GAO noted that: (1) although NIH has established policies and procedures for administering its royalty income, GAO identified deficiencies in internal controls that affect the monitoring of licensees and the completeness and accuracy of royalty income received; (2) specifically, with the exception of one licensee, the Office of Technology Transfer (OTT) did not follow up on the biennial audits of licensees' sales to ensure that licensees with sales that exceed $2 million had been properly audited; (3) OTT's follow-up on one licensee yielded previously uncollected royalty payments of $9.2 million and the expectation that another $1.2 million would be collected; (4) given the experience with this licensee, it would seem reasonable for OTT to obtain assurances that the net sales from these more lucrative licensees be routinely and timely audited; (5) also, OTT did not exercise its right to designate auditors to conduct reviews and verifications of semiannual royalty reports and payments for the majority of its licensees; (6) these biennial audits and verifications of semiannual royalty payments could provide OTT assurance that royalty income received from licensees is based on accurate sales amounts; (7) GAO also found that OTT did not enforce its collection policies and procedures to ensure timely payment of royalty fees; (8) as a result, institutes and inventors may not be receiving their share of royalty income in a timely manner; (9) in addition, NIH's systems and processes hampered proper management of royalty income; (10) the systems maintained by the Office of Financial Management (OFM) and OTT that are used to account for royalty income were not integrated; (11) as a result, the monthly royalty income reconciliation process was labor-intensive and was not always performed in a timely manner; (12) licensees are instructed to remit payments to a Treasury lockbox administered by a commercial bank; (13) OFM, which receives payment information from the Treasury lockbox, did not record royalty income received from licensees in its general ledger in a timely manner; (14) delays in recording royalty income in its own general ledger increase the risk that financial and budgetary reports to Treasury will be inaccurate and may tend to delay distribution of funds; and (15) timely posting of royalty income to its general ledger could help provide assurance that royalty income is properly accounted for and reported.
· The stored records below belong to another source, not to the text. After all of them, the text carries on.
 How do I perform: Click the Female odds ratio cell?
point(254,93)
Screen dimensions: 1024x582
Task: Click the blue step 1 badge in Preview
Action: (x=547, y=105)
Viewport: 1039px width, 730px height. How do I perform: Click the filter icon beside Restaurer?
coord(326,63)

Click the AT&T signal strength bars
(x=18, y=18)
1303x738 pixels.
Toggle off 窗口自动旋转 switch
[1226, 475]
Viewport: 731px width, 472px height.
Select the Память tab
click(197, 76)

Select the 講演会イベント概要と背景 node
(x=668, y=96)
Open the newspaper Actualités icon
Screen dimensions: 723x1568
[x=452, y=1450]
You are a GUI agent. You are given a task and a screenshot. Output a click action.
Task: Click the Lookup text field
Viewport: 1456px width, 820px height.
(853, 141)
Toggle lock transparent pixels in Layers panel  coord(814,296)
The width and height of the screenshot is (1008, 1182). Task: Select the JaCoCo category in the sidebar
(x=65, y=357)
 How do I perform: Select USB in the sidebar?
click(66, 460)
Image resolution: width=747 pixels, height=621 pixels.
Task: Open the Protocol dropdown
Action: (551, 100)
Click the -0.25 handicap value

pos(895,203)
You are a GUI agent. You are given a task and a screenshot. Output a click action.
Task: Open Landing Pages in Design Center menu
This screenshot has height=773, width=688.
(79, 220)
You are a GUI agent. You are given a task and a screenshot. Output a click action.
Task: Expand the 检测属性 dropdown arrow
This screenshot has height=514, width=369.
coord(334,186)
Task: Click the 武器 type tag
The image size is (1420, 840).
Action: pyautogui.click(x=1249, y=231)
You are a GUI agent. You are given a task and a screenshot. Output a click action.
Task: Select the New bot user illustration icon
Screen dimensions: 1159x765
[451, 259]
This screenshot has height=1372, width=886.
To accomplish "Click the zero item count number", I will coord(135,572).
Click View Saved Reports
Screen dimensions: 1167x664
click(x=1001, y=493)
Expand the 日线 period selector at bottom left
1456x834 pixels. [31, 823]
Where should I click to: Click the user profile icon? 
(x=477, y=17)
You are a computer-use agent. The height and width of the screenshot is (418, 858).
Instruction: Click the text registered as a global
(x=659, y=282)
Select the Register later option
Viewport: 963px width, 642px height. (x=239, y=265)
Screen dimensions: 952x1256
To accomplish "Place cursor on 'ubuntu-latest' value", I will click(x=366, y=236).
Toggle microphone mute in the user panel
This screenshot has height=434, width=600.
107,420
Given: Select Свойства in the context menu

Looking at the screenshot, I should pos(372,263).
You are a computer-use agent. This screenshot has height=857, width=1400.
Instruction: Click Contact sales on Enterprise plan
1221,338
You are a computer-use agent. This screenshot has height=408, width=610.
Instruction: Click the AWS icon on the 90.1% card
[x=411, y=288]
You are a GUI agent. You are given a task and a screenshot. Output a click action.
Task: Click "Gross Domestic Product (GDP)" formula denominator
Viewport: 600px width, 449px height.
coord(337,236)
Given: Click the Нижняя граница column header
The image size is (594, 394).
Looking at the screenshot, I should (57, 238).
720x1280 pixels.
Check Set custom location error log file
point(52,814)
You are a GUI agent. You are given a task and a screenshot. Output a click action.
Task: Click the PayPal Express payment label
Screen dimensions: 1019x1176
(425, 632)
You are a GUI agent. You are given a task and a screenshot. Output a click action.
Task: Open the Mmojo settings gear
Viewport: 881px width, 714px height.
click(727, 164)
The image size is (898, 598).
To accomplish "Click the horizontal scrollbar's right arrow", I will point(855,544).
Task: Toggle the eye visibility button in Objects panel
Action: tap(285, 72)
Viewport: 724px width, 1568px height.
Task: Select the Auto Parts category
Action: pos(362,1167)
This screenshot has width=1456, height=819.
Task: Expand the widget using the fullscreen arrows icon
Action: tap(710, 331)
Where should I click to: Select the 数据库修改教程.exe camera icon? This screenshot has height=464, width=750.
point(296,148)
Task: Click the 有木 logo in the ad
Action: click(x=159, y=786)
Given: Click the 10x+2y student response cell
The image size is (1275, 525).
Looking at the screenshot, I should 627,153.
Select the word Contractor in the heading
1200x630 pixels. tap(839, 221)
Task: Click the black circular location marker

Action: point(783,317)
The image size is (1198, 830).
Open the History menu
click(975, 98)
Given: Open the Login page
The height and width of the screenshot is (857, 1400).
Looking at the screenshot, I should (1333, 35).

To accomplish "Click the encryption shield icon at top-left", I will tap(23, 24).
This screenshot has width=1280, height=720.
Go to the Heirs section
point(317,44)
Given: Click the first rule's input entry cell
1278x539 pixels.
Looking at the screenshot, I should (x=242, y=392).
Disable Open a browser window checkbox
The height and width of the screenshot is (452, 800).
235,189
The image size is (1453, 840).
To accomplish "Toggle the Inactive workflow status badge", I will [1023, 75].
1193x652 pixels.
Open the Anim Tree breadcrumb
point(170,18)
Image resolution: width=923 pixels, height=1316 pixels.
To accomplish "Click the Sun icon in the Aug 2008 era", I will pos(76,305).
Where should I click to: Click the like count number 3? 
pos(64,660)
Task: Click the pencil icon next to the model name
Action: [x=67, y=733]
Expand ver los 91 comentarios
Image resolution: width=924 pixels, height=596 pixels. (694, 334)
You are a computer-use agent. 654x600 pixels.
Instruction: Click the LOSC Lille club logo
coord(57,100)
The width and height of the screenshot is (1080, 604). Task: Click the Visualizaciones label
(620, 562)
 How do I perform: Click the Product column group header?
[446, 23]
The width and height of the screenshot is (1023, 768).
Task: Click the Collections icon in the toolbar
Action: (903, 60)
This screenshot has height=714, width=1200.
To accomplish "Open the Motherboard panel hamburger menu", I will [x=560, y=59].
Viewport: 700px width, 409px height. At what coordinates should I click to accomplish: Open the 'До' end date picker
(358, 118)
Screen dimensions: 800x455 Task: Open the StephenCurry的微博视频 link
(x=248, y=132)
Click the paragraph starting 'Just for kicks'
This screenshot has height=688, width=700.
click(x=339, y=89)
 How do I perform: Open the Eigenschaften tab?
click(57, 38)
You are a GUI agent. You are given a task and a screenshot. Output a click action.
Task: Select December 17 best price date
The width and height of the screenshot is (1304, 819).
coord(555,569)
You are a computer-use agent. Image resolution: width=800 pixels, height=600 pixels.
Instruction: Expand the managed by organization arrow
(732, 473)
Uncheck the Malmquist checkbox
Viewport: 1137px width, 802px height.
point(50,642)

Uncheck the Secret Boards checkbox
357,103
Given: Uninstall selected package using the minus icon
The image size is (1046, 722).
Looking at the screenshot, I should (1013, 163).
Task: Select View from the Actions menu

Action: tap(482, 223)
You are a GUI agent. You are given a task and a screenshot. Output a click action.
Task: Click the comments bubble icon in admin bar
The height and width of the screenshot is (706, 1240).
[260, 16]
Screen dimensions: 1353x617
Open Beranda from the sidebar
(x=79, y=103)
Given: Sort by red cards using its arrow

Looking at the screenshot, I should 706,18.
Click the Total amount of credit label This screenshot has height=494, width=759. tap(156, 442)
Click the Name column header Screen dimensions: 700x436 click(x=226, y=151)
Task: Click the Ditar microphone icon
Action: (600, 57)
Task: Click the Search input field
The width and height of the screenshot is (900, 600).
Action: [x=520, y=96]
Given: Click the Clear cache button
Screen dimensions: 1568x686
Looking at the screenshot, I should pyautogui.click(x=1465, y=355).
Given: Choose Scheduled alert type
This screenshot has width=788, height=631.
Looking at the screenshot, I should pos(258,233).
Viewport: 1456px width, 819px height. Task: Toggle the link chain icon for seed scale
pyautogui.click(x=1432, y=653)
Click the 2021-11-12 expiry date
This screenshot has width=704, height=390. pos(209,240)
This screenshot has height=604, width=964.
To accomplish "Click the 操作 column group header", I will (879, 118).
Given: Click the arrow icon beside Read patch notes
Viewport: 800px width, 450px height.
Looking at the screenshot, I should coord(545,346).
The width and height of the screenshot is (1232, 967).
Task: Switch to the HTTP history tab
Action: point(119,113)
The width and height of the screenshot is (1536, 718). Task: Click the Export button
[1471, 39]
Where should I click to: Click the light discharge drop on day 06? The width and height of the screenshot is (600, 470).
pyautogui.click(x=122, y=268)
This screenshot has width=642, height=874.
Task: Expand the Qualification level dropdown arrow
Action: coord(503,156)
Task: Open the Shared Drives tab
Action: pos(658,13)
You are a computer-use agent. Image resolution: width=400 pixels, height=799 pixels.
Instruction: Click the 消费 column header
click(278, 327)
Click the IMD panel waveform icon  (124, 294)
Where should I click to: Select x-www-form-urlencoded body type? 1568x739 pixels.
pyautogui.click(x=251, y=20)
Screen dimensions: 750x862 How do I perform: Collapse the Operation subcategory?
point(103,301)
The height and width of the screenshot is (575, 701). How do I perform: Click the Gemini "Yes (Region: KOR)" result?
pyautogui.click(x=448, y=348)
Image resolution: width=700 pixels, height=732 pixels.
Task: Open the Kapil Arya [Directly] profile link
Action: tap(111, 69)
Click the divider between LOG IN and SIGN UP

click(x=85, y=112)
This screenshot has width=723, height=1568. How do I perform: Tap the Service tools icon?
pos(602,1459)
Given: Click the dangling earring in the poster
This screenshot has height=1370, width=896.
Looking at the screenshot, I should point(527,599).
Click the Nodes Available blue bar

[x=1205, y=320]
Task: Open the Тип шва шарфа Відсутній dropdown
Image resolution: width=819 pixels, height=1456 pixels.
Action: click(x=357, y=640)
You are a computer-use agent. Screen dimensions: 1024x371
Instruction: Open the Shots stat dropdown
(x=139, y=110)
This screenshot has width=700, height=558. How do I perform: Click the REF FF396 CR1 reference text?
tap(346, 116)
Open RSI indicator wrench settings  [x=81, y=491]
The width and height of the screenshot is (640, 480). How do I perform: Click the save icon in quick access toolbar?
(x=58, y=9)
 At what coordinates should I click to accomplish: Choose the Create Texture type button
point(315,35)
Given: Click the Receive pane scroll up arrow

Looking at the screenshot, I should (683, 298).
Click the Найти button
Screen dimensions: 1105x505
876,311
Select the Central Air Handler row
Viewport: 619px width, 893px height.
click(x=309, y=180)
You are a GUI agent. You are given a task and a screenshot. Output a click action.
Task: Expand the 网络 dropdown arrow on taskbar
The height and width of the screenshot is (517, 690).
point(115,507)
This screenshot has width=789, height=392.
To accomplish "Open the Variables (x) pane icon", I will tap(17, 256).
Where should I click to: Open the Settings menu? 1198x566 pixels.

Recommendations for Executive Action

  1. Status: Closed - Implemented

    Comments: According to NIH, HHS has directed the department-wide use of an off-the-shelf business software package that automates and integrates NIH's administrative processes such as finance, travel, acquisitions, and property. It was not designed or modified to address the complex requirements of tracking patents and licenses. NIH's Office of Technology Transfer designed and uses proprietary software for the administration of Employee Invention Reports, Patents, Cooperative Research and Development Agreements, Waivers, Licenses, and Royalties. Because of the incompatibility of the software, it is unlikely that the systems will be directly integrated. However, NIH said that OTT recently hired a person who will revise the Royalty Module and will research the various possibilities of electronically reconciling the two systems. Currently, reconciliations are done using exported Excel spreadsheets from both systems which are manually verified. Although an integrated system has not yet been achieved, GAO conclude that current action by NIH to address such a system satisfies the intent of this recommendation.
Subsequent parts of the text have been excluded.